PROBLEM DESCRIPTION – Write the next part of the personal reflection on Sonic drinks and feeling entitled to comfort, picking up after its last sentence.

I love Sonic drinks. I love the pellet-shaped ice and the unhealthy carbonated beverage that fills my Route 44 to the top. It’s a luxury that I provide to the child in me who was once deprived of sodas. A large coke here, a new pair of shoes there and suddenly I find myself out of spending cash. My disposition sours quickly when I realize I don’t have the ability to live within my desired level of comfort.
It’s easy to feel entitled to a certain level of ease in life. Our entire society is entitlement driven. “I deserve this- I’ve worked hard for it!” It’s not easy, but we need to be careful not to fall into that mentality, and to remember what God has asked of us.

RECORD EXCERPTS –
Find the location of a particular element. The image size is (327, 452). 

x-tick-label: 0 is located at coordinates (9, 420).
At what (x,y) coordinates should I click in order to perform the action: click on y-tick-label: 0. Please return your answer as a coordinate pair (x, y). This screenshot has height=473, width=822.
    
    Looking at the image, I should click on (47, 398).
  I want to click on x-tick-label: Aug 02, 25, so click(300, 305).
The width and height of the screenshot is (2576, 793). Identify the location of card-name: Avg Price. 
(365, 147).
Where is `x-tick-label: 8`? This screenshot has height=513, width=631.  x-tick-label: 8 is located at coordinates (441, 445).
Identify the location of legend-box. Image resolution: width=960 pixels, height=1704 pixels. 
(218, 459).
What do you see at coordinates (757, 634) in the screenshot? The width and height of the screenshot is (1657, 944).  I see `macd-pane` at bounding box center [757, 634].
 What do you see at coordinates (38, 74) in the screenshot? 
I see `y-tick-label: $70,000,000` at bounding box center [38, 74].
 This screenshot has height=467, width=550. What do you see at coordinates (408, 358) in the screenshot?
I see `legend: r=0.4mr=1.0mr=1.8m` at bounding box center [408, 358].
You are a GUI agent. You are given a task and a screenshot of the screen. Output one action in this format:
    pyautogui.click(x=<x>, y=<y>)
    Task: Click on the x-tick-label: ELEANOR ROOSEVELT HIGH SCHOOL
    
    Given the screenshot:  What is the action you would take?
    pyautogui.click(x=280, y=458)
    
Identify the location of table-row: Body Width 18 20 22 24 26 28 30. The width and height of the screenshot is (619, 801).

ANSWER SECTION –
“He has showed you, O man, what is good. And what does the LORD require of you? To act justly and to love mercy and to walk humbly with your God.” Micah 6:8
30,000 children die from extreme poverty each day. These children die whether or not they work hard. These children are not entitled to what they get. While nearly half of humanity struggles to survive on less than $2 a day, I grumble as I pay the $5 for my latte. My life may not seem to have much in common with a boy in Haiti or a girl in Rwanda, but we all live this one life on earth together. How I live my life does have a direct effect on the world. 1 John 3:18 encourages “My children, our love should not be only words or talk. Our love must be true love. And we should show that love by what we do.”
Extreme poverty doesn’t just happen in third world countries, but also in our own backyard. As we care for those affected by poverty, we live out Jesus’ words “whatever you do unto the least of these, you do unto me.” (Matthew 25:40)
Does that mean I give up Sonic? Maybe, but more than that, it means you and I must make a conscious effort not to allow materialism or individualism to hinder a call to compassion. The journey of helping those in need is the journey of following Jesus. We’ve each been created with unique passions to serve him, to be the change we want to see in the world.